Your goal. Using the listing below, retype exactly the lines starting at the one with "Image resolution: width=1366, height=2204." and ending at the one with "[Clear Selected] (1304, 262)", and include both.

┌──

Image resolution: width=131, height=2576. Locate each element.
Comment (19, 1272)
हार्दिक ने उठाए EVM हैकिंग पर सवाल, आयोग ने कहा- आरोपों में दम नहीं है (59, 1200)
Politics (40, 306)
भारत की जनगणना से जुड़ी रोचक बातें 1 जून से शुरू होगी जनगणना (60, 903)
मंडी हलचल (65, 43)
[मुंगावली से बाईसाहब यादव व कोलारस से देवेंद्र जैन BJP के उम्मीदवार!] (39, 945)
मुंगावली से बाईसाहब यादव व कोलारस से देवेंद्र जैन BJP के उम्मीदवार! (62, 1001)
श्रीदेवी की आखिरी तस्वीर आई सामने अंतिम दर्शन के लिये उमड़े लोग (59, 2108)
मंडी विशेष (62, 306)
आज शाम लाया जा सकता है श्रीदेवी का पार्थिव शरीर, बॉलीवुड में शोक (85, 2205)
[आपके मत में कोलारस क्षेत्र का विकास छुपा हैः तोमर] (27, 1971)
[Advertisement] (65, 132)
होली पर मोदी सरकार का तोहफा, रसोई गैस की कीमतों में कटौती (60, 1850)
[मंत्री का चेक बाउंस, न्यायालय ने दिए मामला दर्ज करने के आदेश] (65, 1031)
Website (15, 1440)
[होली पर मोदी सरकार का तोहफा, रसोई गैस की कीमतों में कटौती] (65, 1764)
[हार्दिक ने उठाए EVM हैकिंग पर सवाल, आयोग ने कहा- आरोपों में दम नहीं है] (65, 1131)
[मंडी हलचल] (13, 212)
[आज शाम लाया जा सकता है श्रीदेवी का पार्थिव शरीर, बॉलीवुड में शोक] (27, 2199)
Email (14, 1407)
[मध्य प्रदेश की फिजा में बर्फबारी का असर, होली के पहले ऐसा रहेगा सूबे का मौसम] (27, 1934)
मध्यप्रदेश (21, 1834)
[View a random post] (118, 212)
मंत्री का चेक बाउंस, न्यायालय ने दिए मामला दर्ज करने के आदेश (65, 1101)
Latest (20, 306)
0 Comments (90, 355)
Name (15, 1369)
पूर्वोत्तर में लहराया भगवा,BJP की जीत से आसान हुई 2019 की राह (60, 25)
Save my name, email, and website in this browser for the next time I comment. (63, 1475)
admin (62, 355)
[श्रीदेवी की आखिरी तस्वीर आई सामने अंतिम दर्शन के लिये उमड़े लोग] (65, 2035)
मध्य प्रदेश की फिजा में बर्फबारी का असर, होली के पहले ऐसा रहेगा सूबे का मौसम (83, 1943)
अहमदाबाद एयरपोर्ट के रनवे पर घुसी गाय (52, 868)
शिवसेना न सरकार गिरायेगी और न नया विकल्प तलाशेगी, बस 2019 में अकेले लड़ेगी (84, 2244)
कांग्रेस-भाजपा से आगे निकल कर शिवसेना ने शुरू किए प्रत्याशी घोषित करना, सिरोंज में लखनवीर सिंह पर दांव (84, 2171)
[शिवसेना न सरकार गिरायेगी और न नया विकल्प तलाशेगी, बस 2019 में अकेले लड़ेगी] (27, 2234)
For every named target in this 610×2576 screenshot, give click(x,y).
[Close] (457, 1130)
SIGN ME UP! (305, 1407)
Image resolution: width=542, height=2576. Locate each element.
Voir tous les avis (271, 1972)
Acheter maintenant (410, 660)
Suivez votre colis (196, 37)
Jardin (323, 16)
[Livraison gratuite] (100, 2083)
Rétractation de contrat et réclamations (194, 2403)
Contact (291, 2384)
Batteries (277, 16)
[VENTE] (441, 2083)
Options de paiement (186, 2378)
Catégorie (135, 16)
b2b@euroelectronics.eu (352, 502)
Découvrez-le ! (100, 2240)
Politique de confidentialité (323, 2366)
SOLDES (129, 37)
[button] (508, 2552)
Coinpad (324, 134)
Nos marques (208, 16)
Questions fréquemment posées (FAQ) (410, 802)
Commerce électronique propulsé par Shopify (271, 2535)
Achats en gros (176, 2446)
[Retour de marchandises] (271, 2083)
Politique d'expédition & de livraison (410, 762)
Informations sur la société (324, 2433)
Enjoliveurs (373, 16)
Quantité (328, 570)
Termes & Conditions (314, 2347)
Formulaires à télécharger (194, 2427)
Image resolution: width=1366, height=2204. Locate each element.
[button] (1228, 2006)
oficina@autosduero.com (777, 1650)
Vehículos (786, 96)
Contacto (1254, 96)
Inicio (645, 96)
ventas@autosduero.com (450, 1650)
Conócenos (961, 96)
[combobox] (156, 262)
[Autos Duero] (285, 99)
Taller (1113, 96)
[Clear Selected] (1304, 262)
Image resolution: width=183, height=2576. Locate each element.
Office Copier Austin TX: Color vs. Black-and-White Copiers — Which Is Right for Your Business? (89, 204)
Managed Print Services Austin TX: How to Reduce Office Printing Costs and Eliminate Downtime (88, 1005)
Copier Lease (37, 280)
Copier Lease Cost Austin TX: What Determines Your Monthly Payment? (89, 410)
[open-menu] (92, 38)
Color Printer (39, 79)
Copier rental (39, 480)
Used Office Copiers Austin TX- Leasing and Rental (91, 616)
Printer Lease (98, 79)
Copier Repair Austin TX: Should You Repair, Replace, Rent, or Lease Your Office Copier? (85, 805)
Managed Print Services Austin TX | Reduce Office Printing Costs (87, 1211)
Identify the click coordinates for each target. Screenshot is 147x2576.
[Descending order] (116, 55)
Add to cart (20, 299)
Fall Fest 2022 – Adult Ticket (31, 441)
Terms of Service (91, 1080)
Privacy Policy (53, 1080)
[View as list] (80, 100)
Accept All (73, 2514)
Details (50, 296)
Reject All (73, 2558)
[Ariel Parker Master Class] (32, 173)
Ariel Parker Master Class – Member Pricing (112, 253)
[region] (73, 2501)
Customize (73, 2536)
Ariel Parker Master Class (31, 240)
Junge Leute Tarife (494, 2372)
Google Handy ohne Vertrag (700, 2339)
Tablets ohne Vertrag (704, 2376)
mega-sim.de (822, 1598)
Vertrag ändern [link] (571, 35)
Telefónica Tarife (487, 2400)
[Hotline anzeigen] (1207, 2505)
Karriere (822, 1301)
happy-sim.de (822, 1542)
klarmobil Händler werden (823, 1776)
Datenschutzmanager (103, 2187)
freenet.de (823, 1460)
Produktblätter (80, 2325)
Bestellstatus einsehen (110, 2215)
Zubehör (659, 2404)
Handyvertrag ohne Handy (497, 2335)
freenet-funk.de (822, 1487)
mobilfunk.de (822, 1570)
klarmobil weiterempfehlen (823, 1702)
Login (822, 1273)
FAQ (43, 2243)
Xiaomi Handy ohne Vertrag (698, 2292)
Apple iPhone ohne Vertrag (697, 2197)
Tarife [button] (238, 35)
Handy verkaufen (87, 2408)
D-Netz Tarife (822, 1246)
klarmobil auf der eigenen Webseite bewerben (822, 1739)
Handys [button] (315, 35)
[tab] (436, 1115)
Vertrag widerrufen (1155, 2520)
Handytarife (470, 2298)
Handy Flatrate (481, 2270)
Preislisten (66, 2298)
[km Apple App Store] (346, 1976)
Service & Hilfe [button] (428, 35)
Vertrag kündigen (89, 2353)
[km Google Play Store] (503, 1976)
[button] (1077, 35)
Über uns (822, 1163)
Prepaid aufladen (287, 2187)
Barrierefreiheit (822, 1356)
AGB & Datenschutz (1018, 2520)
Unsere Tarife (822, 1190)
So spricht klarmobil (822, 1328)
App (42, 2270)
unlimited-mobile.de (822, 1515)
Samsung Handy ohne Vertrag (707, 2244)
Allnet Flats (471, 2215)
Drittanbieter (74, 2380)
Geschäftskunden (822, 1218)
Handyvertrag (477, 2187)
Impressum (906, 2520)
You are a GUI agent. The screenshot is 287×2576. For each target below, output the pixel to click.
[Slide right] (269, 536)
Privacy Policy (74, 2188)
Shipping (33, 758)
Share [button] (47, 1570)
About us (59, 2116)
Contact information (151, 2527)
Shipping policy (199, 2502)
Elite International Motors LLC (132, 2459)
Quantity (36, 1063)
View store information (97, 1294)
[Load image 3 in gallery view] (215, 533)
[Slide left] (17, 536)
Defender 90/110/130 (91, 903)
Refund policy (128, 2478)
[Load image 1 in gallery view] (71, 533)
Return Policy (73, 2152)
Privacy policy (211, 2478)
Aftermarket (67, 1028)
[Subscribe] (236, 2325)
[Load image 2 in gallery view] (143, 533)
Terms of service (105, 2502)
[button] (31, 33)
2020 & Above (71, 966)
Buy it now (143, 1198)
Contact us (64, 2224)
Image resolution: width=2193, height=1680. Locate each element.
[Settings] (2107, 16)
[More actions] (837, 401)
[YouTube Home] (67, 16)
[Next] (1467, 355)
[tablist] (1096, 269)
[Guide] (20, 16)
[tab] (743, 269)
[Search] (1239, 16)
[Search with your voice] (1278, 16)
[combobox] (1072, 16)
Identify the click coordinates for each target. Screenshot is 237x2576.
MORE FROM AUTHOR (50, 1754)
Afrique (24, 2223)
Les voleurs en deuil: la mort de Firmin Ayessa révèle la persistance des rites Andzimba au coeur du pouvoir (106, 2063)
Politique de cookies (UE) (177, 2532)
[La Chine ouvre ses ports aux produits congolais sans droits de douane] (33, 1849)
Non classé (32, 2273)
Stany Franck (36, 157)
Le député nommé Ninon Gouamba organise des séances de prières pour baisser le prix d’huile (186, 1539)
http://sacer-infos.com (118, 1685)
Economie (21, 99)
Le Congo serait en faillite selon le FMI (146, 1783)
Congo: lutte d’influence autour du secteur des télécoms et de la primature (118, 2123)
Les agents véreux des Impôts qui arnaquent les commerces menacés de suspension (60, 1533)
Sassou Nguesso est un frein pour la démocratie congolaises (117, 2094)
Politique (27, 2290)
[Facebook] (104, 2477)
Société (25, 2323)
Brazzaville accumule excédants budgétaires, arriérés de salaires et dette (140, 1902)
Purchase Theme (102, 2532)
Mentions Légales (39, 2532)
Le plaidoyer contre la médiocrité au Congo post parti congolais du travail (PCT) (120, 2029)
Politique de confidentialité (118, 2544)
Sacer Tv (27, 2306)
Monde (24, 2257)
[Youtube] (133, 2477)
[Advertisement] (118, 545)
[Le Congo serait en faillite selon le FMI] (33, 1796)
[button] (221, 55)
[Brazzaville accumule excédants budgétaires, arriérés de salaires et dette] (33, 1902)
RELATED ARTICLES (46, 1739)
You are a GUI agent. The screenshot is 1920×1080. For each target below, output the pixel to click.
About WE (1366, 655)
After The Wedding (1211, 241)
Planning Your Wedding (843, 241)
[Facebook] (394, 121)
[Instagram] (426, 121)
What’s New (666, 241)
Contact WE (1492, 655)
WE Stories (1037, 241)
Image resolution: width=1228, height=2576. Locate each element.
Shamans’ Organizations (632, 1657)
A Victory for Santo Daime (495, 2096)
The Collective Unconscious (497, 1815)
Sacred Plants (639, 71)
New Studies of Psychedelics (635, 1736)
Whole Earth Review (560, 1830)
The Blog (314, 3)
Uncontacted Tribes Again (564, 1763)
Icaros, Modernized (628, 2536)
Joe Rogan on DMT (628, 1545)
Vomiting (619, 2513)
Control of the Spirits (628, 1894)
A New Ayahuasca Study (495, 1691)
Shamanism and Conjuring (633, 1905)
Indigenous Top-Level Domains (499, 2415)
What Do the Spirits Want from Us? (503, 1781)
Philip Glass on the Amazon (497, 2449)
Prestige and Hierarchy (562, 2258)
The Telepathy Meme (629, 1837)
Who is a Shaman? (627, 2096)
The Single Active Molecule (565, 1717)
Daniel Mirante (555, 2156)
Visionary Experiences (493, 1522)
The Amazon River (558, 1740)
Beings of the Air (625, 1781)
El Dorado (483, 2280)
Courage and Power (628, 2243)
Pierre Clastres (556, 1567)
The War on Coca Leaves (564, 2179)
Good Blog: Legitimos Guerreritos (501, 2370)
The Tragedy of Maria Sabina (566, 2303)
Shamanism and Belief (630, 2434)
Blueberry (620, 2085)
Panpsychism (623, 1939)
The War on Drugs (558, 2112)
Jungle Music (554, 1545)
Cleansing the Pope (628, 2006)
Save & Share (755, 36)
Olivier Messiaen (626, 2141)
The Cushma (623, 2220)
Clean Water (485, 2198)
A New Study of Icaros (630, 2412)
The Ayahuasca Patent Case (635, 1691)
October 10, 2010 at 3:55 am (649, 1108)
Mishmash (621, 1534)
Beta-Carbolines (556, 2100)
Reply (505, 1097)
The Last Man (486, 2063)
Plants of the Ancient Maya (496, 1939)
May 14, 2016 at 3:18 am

└──

Response box.
Image resolution: width=1366, height=2204. Locate each element.
[button] (1228, 2006)
oficina@autosduero.com (777, 1650)
Vehículos (786, 96)
Contacto (1254, 96)
Inicio (645, 96)
ventas@autosduero.com (450, 1650)
Conócenos (961, 96)
[combobox] (156, 262)
[Autos Duero] (285, 99)
Taller (1113, 96)
[Clear Selected] (1304, 262)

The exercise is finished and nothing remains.